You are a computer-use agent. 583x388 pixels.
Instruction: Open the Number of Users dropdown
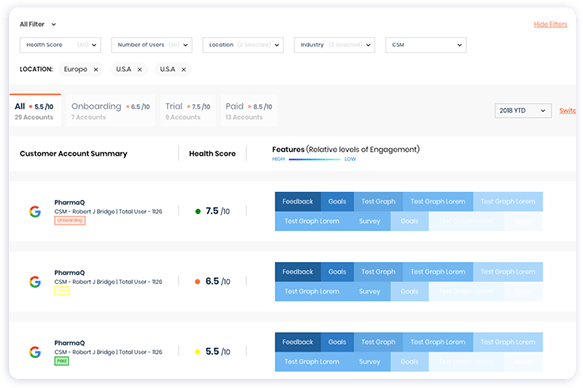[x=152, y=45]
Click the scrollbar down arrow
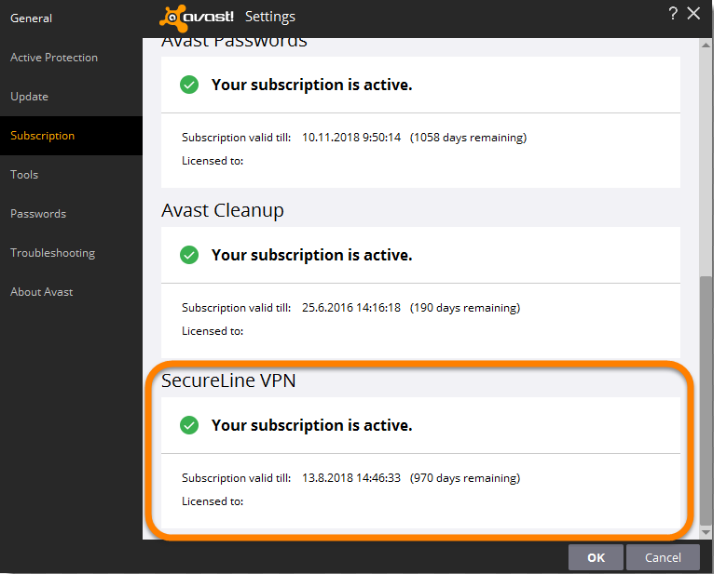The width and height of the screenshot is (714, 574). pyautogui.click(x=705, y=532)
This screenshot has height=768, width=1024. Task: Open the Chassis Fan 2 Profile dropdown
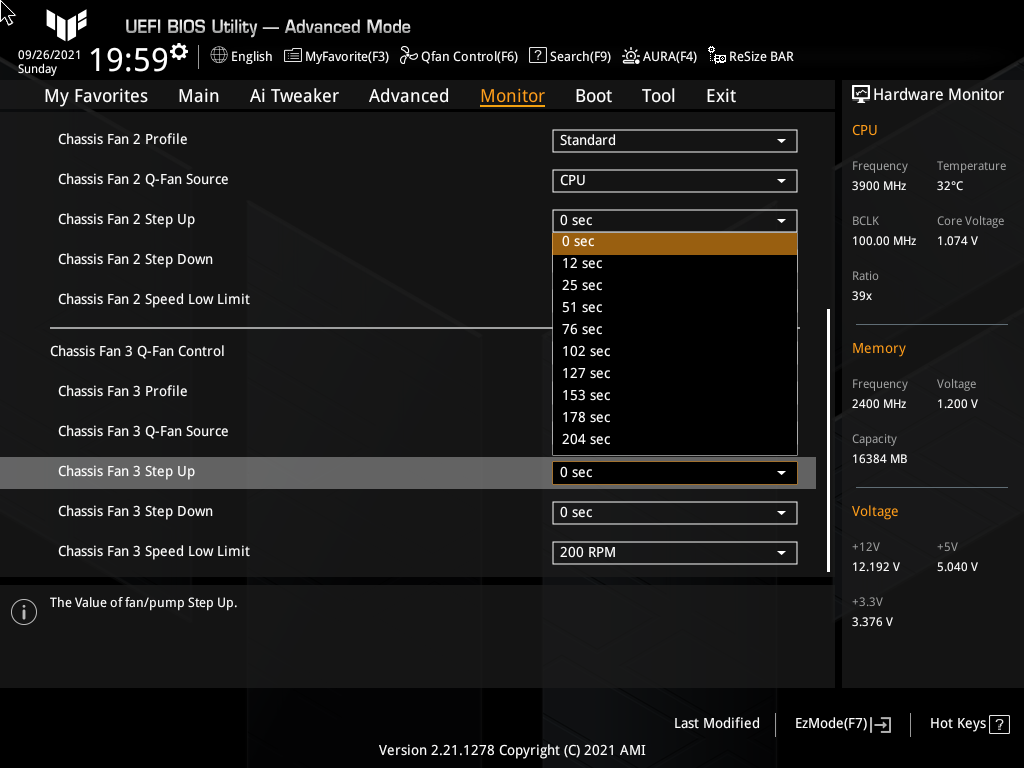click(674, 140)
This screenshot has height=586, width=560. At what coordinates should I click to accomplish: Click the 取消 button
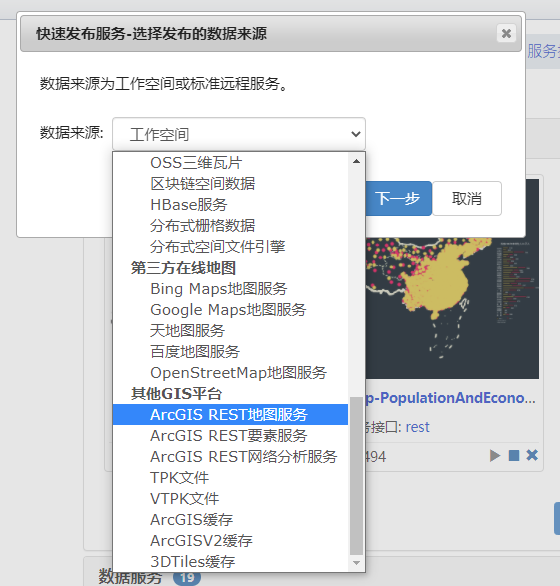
============
Your reply should consist solely of the lines from the line containing "This screenshot has height=768, width=1024." through the last line of the listing, unchanged and free of pictures.

= Answer =
This screenshot has height=768, width=1024. Task: Open the Chassis Fan 2 Profile dropdown
click(674, 140)
This screenshot has height=586, width=560. At what coordinates should I click to accomplish: Click the 取消 button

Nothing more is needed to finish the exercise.